* **Goal of the exercise**: The full data, repeated exactly, is the only answer needed.

Stored entries:

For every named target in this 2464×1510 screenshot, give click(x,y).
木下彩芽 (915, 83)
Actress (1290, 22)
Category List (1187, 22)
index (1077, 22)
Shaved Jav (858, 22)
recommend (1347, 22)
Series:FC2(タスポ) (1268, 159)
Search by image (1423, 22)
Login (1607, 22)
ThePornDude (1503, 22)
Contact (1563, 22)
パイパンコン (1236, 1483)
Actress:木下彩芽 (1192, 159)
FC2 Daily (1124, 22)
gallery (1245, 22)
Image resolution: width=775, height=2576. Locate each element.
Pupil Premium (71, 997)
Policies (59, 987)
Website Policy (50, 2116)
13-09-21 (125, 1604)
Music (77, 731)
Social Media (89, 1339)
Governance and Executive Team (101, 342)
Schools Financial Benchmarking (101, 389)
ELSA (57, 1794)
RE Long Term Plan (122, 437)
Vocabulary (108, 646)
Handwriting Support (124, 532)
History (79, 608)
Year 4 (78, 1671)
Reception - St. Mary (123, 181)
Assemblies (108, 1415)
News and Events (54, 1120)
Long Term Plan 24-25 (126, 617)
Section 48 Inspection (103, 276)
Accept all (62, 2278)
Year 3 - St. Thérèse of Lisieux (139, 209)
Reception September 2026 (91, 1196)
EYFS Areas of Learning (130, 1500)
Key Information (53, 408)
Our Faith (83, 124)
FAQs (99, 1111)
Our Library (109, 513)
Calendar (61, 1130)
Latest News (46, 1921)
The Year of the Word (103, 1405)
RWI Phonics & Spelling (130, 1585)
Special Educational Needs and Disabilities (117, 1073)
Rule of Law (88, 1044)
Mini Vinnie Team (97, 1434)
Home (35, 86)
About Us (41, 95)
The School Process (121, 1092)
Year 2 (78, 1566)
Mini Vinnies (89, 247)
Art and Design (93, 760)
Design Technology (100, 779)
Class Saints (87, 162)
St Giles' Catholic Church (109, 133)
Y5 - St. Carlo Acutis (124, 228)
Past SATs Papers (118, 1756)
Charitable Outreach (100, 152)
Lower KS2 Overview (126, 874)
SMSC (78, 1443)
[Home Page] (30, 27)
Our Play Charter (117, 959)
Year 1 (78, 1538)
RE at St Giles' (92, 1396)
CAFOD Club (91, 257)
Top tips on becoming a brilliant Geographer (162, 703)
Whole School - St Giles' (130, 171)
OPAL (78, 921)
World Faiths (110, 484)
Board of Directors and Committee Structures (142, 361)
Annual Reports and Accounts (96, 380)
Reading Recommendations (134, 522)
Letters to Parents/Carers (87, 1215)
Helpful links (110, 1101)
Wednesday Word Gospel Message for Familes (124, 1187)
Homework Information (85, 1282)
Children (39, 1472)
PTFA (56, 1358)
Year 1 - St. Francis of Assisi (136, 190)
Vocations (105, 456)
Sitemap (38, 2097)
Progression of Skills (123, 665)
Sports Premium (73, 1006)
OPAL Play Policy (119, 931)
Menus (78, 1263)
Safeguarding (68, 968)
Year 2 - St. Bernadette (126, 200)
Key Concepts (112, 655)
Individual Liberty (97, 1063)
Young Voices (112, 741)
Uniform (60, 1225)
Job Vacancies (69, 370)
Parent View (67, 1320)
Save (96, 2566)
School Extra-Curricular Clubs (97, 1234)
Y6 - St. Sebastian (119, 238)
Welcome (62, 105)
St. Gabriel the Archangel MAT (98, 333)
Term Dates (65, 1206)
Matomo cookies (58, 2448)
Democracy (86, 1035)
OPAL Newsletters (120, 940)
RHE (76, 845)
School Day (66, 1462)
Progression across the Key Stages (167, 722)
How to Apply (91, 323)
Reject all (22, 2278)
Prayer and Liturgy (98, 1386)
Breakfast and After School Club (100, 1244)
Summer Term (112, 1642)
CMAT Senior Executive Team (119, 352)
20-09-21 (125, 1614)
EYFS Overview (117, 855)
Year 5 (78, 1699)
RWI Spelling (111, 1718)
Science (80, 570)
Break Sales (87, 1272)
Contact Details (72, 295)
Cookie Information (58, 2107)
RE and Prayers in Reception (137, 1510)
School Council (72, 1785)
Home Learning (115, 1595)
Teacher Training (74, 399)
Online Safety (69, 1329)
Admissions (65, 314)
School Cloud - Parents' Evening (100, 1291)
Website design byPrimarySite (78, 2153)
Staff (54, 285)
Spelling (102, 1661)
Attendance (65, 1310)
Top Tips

* **Problem solution**:
For every named target in this 2464×1510 screenshot, give click(x,y).
木下彩芽 (915, 83)
Actress (1290, 22)
Category List (1187, 22)
index (1077, 22)
Shaved Jav (858, 22)
recommend (1347, 22)
Series:FC2(タスポ) (1268, 159)
Search by image (1423, 22)
Login (1607, 22)
ThePornDude (1503, 22)
Contact (1563, 22)
パイパンコン (1236, 1483)
Actress:木下彩芽 (1192, 159)
FC2 Daily (1124, 22)
gallery (1245, 22)
Image resolution: width=775, height=2576. Locate each element.
Pupil Premium (71, 997)
Policies (59, 987)
Website Policy (50, 2116)
13-09-21 (125, 1604)
Music (77, 731)
Social Media (89, 1339)
Governance and Executive Team (101, 342)
Schools Financial Benchmarking (101, 389)
ELSA (57, 1794)
RE Long Term Plan (122, 437)
Vocabulary (108, 646)
Handwriting Support (124, 532)
History (79, 608)
Year 4 (78, 1671)
Reception - St. Mary (123, 181)
Assemblies (108, 1415)
News and Events (54, 1120)
Long Term Plan 24-25 (126, 617)
Section 48 Inspection (103, 276)
Accept all (62, 2278)
Year 3 - St. Thérèse of Lisieux (139, 209)
Reception September 2026 (91, 1196)
EYFS Areas of Learning (130, 1500)
Key Information (53, 408)
Our Faith (83, 124)
FAQs (99, 1111)
Our Library (109, 513)
Calendar (61, 1130)
Latest News (46, 1921)
The Year of the Word (103, 1405)
RWI Phonics & Spelling (130, 1585)
Special Educational Needs and Disabilities (117, 1073)
Rule of Law (88, 1044)
Mini Vinnie Team (97, 1434)
Home (35, 86)
About Us (41, 95)
The School Process (121, 1092)
Year 2 (78, 1566)
Mini Vinnies (89, 247)
Art and Design (93, 760)
Design Technology (100, 779)
Class Saints (87, 162)
St Giles' Catholic Church (109, 133)
Y5 - St. Carlo Acutis (124, 228)
Past SATs Papers (118, 1756)
Charitable Outreach (100, 152)
Lower KS2 Overview (126, 874)
SMSC (78, 1443)
[Home Page] (30, 27)
Our Play Charter (117, 959)
Year 1 (78, 1538)
RE at St Giles' (92, 1396)
CAFOD Club (91, 257)
Top tips on becoming a brilliant Geographer (162, 703)
Whole School - St Giles' (130, 171)
OPAL (78, 921)
World Faiths (110, 484)
Board of Directors and Committee Structures (142, 361)
Annual Reports and Accounts (96, 380)
Reading Recommendations (134, 522)
Letters to Parents/Carers (87, 1215)
Helpful links (110, 1101)
Wednesday Word Gospel Message for Familes (124, 1187)
Homework Information (85, 1282)
Children (39, 1472)
PTFA (56, 1358)
Year 1 - St. Francis of Assisi (136, 190)
Vocations (105, 456)
Sitemap (38, 2097)
Progression of Skills (123, 665)
Sports Premium (73, 1006)
OPAL Play Policy (119, 931)
Menus (78, 1263)
Safeguarding (68, 968)
Year 2 - St. Bernadette (126, 200)
Key Concepts (112, 655)
Individual Liberty (97, 1063)
Young Voices (112, 741)
Uniform (60, 1225)
Job Vacancies (69, 370)
Parent View (67, 1320)
Save (96, 2566)
School Extra-Curricular Clubs (97, 1234)
Y6 - St. Sebastian (119, 238)
Welcome (62, 105)
St. Gabriel the Archangel MAT (98, 333)
Term Dates (65, 1206)
Matomo cookies (58, 2448)
Democracy (86, 1035)
OPAL Newsletters (120, 940)
RHE (76, 845)
School Day (66, 1462)
Progression across the Key Stages (167, 722)
How to Apply (91, 323)
Reject all (22, 2278)
Prayer and Liturgy (98, 1386)
Breakfast and After School Club (100, 1244)
Summer Term (112, 1642)
CMAT Senior Executive Team (119, 352)
20-09-21 (125, 1614)
EYFS Overview (117, 855)
Year 5 (78, 1699)
RWI Spelling (111, 1718)
Science (80, 570)
Break Sales (87, 1272)
Contact Details (72, 295)
Cookie Information (58, 2107)
RE and Prayers in Reception (137, 1510)
School Council (72, 1785)
Home Learning (115, 1595)
Teacher Training (74, 399)
Online Safety (69, 1329)
Admissions (65, 314)
School Cloud - Parents' Evening (100, 1291)
Website design byPrimarySite (78, 2153)
Staff (54, 285)
Spelling (102, 1661)
Attendance (65, 1310)
Top Tips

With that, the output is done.